= TASK STATEMENT =
What you return must match the records exactly, line for line.

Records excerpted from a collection

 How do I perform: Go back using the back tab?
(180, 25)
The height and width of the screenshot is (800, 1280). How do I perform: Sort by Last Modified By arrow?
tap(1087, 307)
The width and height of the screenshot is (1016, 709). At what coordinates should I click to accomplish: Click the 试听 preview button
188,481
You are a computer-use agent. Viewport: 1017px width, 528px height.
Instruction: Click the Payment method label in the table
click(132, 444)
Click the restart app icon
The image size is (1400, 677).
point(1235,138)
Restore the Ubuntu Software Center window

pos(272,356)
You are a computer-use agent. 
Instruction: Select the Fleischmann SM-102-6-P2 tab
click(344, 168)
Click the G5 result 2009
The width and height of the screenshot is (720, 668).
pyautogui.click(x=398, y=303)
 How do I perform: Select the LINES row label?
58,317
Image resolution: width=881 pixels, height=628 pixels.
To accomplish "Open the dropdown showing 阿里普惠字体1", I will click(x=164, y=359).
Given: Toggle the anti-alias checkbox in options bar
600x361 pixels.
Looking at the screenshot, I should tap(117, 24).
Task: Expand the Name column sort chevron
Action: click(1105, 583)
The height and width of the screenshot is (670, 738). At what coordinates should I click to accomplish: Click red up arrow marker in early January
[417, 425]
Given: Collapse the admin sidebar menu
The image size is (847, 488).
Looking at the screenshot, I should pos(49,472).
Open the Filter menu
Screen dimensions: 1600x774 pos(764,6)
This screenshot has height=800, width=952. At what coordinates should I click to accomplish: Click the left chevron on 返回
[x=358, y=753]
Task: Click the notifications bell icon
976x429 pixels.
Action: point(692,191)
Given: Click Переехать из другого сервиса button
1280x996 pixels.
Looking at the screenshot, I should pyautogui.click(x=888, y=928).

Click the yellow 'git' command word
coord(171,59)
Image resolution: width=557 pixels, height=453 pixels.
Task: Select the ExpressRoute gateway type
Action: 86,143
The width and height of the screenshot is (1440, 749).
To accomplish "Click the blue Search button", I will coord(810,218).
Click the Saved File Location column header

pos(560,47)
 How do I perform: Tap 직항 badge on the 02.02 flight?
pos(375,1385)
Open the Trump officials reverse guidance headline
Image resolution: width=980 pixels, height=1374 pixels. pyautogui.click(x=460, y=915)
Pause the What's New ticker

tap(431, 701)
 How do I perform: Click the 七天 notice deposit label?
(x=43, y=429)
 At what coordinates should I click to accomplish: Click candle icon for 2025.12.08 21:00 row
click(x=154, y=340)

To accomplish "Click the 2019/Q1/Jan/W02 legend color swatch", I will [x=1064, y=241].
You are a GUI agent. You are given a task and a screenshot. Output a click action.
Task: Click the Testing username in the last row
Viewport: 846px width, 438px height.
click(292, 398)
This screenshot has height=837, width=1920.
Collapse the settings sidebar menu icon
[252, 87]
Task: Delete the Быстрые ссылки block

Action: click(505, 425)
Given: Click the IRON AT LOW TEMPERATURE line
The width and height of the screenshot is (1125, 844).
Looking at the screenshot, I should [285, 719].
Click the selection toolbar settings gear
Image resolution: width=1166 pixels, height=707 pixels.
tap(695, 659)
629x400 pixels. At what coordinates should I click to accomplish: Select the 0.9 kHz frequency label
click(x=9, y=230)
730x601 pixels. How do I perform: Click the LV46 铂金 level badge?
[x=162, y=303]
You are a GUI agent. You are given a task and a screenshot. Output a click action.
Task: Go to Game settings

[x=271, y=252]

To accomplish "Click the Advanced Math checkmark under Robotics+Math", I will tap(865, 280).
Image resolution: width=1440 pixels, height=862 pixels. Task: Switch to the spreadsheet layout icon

= EXERCISE SOLUTION =
 How do I perform: Go back using the back tab?
(180, 25)
The height and width of the screenshot is (800, 1280). How do I perform: Sort by Last Modified By arrow?
tap(1087, 307)
The width and height of the screenshot is (1016, 709). At what coordinates should I click to accomplish: Click the 试听 preview button
188,481
You are a computer-use agent. Viewport: 1017px width, 528px height.
Instruction: Click the Payment method label in the table
click(132, 444)
Click the restart app icon
The image size is (1400, 677).
point(1235,138)
Restore the Ubuntu Software Center window

pos(272,356)
You are a computer-use agent. 
Instruction: Select the Fleischmann SM-102-6-P2 tab
click(344, 168)
Click the G5 result 2009
The width and height of the screenshot is (720, 668).
pyautogui.click(x=398, y=303)
 How do I perform: Select the LINES row label?
58,317
Image resolution: width=881 pixels, height=628 pixels.
To accomplish "Open the dropdown showing 阿里普惠字体1", I will click(x=164, y=359).
Given: Toggle the anti-alias checkbox in options bar
600x361 pixels.
Looking at the screenshot, I should tap(117, 24).
Task: Expand the Name column sort chevron
Action: click(1105, 583)
The height and width of the screenshot is (670, 738). At what coordinates should I click to accomplish: Click red up arrow marker in early January
[417, 425]
Given: Collapse the admin sidebar menu
The image size is (847, 488).
Looking at the screenshot, I should pos(49,472).
Open the Filter menu
Screen dimensions: 1600x774 pos(764,6)
This screenshot has height=800, width=952. At what coordinates should I click to accomplish: Click the left chevron on 返回
[x=358, y=753]
Task: Click the notifications bell icon
976x429 pixels.
Action: point(692,191)
Given: Click Переехать из другого сервиса button
1280x996 pixels.
Looking at the screenshot, I should pyautogui.click(x=888, y=928).

Click the yellow 'git' command word
coord(171,59)
Image resolution: width=557 pixels, height=453 pixels.
Task: Select the ExpressRoute gateway type
Action: 86,143
The width and height of the screenshot is (1440, 749).
To accomplish "Click the blue Search button", I will coord(810,218).
Click the Saved File Location column header

pos(560,47)
 How do I perform: Tap 직항 badge on the 02.02 flight?
pos(375,1385)
Open the Trump officials reverse guidance headline
Image resolution: width=980 pixels, height=1374 pixels. pyautogui.click(x=460, y=915)
Pause the What's New ticker

tap(431, 701)
 How do I perform: Click the 七天 notice deposit label?
(x=43, y=429)
 At what coordinates should I click to accomplish: Click candle icon for 2025.12.08 21:00 row
click(x=154, y=340)

To accomplish "Click the 2019/Q1/Jan/W02 legend color swatch", I will [x=1064, y=241].
You are a GUI agent. You are given a task and a screenshot. Output a click action.
Task: Click the Testing username in the last row
Viewport: 846px width, 438px height.
click(292, 398)
This screenshot has height=837, width=1920.
Collapse the settings sidebar menu icon
[252, 87]
Task: Delete the Быстрые ссылки block

Action: click(505, 425)
Given: Click the IRON AT LOW TEMPERATURE line
The width and height of the screenshot is (1125, 844).
Looking at the screenshot, I should [285, 719].
Click the selection toolbar settings gear
Image resolution: width=1166 pixels, height=707 pixels.
tap(695, 659)
629x400 pixels. At what coordinates should I click to accomplish: Select the 0.9 kHz frequency label
click(x=9, y=230)
730x601 pixels. How do I perform: Click the LV46 铂金 level badge?
[x=162, y=303]
You are a GUI agent. You are given a task and a screenshot. Output a click action.
Task: Go to Game settings

[x=271, y=252]

To accomplish "Click the Advanced Math checkmark under Robotics+Math", I will tap(865, 280).
Image resolution: width=1440 pixels, height=862 pixels. Task: Switch to the spreadsheet layout icon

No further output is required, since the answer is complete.